Retype exactly the lines below, starting with the line that contains "Where should I" and ending with the last line; leave out any pictures.

#####

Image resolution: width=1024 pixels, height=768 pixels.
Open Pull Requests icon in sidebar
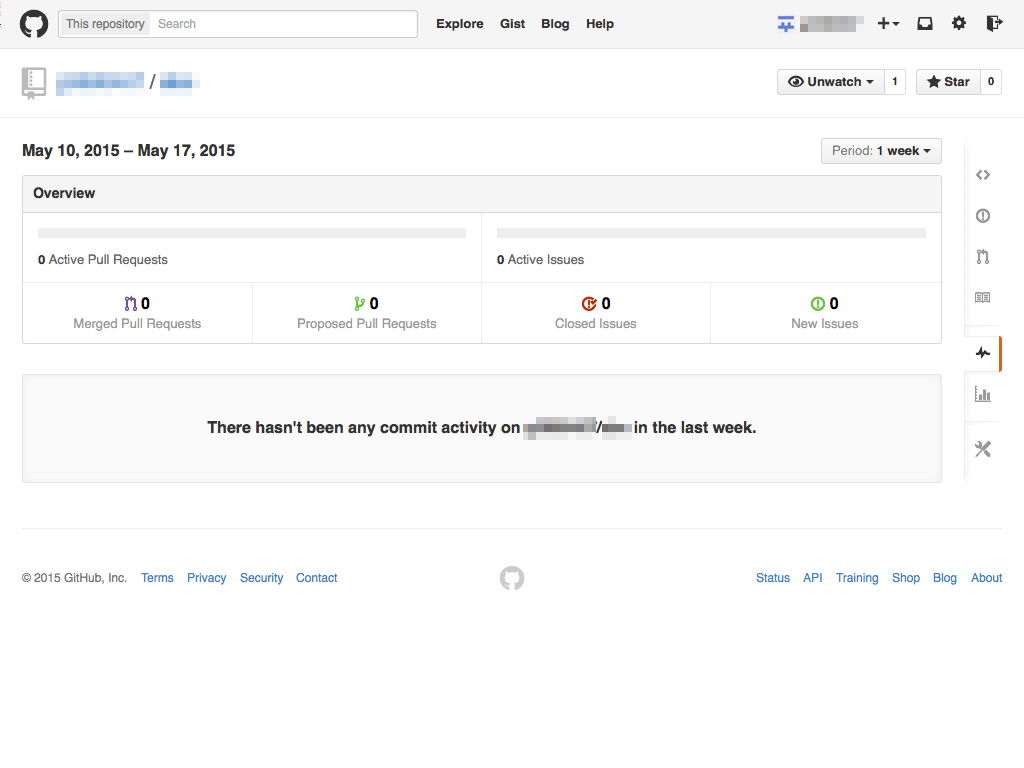983,257
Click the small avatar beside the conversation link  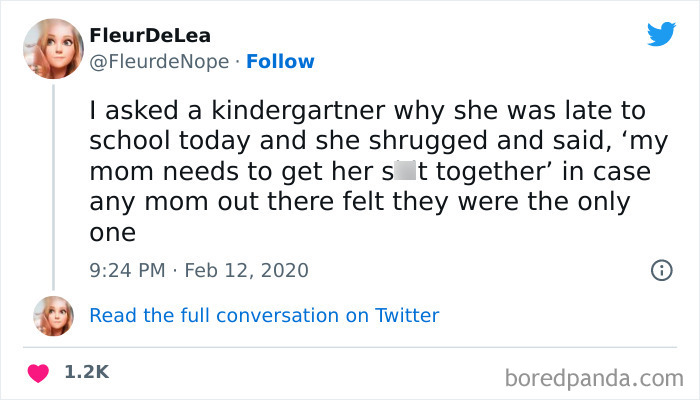click(x=53, y=315)
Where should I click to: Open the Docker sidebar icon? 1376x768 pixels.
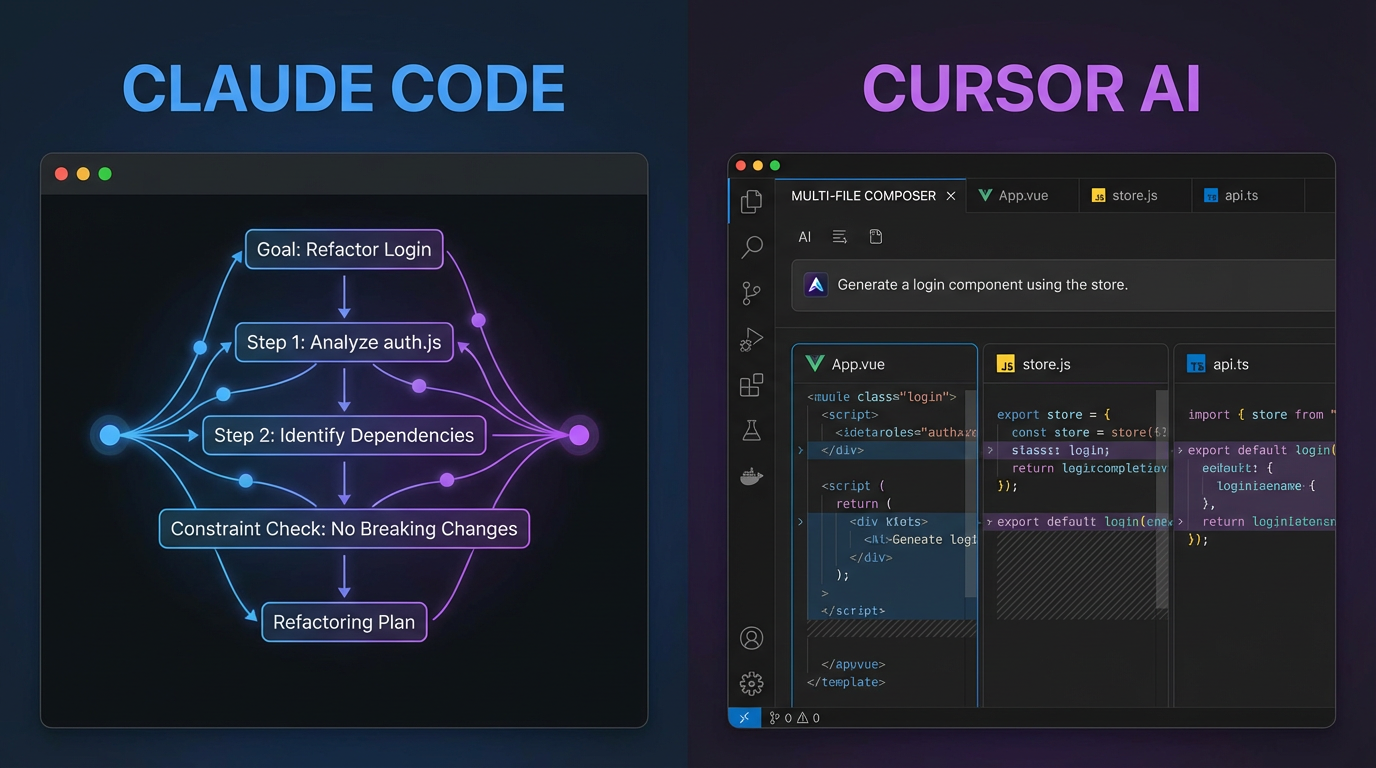[751, 476]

#####

> [Result of the exercise]:
Where should I click to: Open the Docker sidebar icon? 1376x768 pixels.
[751, 476]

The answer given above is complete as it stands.